Erstes "Opfer" der seit dem 1. Juli vorhanden Möglichkeiten könnte die linke Tageszeitung "Népszava" sein, gegen die auf Initiative eines Regierungsmitarbeiters ein (rückwirkendes) Verfahren wegen eines Leser-Kommentars in der Online-Ausgabe eingeleitet worden ist. Dabei handelt es sich nach Berichten anderer Medien um ein Post, der die Meinung kundtut, Präsident Schmitt sei ein Trottel, was offenbar den "Straftatbestand" der Majestätsbeleidigung erfüllt, obwohl diese Meinung als solche geschützt ist und nicht allein in der linkslinken Presse lebt. Vielleicht möchte ja sein Vorgänger, Sólyom etwas zu diesem Thema sagen, denn selbst widerlegen kann Schmitt die Behauptung über seinen geistigen Zustand wohl kaum, zumindest nicht schriftlich wie das ganze Land schon weiß.
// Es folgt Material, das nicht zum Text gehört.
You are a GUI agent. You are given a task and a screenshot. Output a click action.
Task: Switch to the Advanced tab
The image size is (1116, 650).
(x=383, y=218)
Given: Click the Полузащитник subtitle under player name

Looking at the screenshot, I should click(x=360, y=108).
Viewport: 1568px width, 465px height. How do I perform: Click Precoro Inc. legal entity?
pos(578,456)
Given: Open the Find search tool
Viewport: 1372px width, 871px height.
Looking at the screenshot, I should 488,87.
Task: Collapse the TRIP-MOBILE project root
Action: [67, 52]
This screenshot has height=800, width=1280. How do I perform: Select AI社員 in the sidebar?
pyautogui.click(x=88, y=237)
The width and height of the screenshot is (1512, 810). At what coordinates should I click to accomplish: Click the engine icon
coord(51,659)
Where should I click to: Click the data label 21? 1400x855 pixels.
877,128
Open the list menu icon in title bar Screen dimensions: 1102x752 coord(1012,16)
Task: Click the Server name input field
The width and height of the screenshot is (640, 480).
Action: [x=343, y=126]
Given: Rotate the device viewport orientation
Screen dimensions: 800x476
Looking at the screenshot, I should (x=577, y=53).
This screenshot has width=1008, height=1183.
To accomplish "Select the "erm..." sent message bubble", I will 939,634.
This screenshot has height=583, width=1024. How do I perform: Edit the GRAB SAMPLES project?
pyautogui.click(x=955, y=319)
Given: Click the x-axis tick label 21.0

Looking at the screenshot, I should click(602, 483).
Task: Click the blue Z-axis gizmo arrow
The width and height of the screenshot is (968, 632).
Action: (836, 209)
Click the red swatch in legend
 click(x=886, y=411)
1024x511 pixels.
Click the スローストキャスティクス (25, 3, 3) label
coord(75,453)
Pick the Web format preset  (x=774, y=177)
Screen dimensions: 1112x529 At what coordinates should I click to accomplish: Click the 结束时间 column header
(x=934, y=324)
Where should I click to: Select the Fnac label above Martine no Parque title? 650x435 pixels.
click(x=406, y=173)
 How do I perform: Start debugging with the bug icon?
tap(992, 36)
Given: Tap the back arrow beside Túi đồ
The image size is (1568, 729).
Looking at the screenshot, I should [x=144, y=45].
Hingegen füllen täglich zigtausende rassistische, gewaltverherrlichende, antisemtische Kommentare die Leserpostspalten der ungarischen Medien, die aber von den Regierungsleuten nicht gelesen werden, die lesen offenbar nur linke Zeitungen. Nun versuchen private Initiativen das neue Mediengesetz auch gegen diese Hassbotschaften in Stellung zu bringen, die tatsächlich durch Gesetze sanktioniert sind und sogar ohne das Mediengesetz strafbar wären. Dass hier von staatlicher Seite noch kein Einschreiten bekannt geworden ist, verwundert nur Ahnungslose, ist doch der Doyen der Hassprediger des Landes, Zsolt Bayer von der "Magyar Hírlap", ein erklärter Freund von Ministerpräsident Orbán und stolzer Mitbegründer der Regierungspartei Fidesz.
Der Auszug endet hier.